### DATASET
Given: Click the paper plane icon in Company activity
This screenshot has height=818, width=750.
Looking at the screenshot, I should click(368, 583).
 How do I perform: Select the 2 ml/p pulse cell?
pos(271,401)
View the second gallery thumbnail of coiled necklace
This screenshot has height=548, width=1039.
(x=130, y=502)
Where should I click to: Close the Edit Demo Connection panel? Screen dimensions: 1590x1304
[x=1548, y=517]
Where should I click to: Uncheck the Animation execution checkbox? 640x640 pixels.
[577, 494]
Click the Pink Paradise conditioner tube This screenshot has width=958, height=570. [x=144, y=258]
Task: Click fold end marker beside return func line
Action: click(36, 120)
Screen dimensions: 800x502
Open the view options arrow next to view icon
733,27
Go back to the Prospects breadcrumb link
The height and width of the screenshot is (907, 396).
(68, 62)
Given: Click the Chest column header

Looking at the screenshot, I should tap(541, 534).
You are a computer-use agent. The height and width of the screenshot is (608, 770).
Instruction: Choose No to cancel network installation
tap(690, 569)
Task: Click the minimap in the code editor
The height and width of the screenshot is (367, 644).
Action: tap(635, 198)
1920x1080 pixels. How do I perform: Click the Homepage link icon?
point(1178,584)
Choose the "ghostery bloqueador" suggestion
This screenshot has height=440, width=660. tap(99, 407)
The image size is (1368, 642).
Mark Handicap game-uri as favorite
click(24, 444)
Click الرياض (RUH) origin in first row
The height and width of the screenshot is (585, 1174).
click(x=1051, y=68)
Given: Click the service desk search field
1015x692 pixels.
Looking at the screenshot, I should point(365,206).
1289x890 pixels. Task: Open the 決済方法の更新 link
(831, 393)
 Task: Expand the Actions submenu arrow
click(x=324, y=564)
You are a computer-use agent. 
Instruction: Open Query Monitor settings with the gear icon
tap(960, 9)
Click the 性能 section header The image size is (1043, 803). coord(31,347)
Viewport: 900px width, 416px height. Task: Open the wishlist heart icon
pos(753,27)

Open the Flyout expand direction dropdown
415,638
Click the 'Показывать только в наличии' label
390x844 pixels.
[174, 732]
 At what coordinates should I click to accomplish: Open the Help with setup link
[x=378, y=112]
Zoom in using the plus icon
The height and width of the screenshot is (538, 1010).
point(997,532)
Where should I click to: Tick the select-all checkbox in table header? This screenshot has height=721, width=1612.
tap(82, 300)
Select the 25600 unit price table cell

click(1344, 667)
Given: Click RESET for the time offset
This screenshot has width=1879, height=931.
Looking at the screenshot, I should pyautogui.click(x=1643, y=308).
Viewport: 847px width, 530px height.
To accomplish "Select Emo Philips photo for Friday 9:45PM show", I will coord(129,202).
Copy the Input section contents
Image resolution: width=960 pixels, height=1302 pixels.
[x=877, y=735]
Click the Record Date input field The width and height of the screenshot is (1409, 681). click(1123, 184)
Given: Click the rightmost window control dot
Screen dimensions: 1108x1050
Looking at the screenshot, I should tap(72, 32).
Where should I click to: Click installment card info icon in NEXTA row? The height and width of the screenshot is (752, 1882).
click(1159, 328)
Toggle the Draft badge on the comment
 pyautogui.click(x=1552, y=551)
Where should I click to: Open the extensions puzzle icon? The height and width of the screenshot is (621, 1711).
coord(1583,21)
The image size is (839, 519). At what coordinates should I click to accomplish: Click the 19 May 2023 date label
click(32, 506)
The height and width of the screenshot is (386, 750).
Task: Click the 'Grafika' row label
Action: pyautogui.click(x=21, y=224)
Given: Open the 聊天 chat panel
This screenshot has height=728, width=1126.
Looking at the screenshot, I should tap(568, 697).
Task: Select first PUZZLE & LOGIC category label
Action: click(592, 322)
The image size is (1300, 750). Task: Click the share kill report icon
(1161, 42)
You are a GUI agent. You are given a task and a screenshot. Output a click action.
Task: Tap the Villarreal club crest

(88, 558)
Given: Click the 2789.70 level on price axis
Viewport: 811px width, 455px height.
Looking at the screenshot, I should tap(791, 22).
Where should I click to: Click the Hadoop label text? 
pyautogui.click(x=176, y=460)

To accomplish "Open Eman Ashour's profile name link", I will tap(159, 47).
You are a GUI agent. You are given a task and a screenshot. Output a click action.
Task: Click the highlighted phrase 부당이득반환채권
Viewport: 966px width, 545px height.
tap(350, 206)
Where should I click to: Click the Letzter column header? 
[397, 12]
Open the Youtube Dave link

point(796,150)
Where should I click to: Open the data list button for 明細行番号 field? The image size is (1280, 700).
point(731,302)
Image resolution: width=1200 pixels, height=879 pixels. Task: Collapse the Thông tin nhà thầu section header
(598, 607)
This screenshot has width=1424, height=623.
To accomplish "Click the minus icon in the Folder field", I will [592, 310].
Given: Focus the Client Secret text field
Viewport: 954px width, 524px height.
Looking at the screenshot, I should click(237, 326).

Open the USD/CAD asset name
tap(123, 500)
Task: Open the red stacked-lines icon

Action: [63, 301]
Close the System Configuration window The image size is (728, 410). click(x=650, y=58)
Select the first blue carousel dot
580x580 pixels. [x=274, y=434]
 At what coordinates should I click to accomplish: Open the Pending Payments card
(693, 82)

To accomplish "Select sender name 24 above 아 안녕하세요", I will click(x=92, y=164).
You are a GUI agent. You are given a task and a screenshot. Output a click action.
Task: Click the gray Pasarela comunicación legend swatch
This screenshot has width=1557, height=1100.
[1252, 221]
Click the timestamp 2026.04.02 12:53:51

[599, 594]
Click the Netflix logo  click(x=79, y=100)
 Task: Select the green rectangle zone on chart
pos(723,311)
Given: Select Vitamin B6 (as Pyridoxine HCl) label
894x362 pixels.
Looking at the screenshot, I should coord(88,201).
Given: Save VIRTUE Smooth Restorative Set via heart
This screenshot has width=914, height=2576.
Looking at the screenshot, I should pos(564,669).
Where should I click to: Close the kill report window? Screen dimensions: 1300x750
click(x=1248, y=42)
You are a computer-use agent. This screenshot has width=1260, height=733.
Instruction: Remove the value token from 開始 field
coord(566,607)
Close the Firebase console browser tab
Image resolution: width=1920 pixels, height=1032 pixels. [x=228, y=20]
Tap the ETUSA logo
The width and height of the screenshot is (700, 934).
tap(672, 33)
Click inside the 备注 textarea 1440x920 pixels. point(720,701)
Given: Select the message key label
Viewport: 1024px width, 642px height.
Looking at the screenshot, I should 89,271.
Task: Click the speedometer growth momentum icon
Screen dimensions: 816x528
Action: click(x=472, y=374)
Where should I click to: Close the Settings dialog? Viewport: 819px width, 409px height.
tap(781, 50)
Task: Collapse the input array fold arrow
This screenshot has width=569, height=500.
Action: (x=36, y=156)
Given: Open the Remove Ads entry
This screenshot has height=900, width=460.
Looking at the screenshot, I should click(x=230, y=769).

### WORK ORDER
Leave out every line above except those from the line with "Click the timestamp 2026.04.02 12:53:51" up to and including the line with "Given: Save VIRTUE", and copy those exactly.

### TASK SOLUTION
Click the timestamp 2026.04.02 12:53:51

[599, 594]
Click the Netflix logo  click(x=79, y=100)
 Task: Select the green rectangle zone on chart
pos(723,311)
Given: Select Vitamin B6 (as Pyridoxine HCl) label
894x362 pixels.
Looking at the screenshot, I should coord(88,201).
Given: Save VIRTUE Smooth Restorative Set via heart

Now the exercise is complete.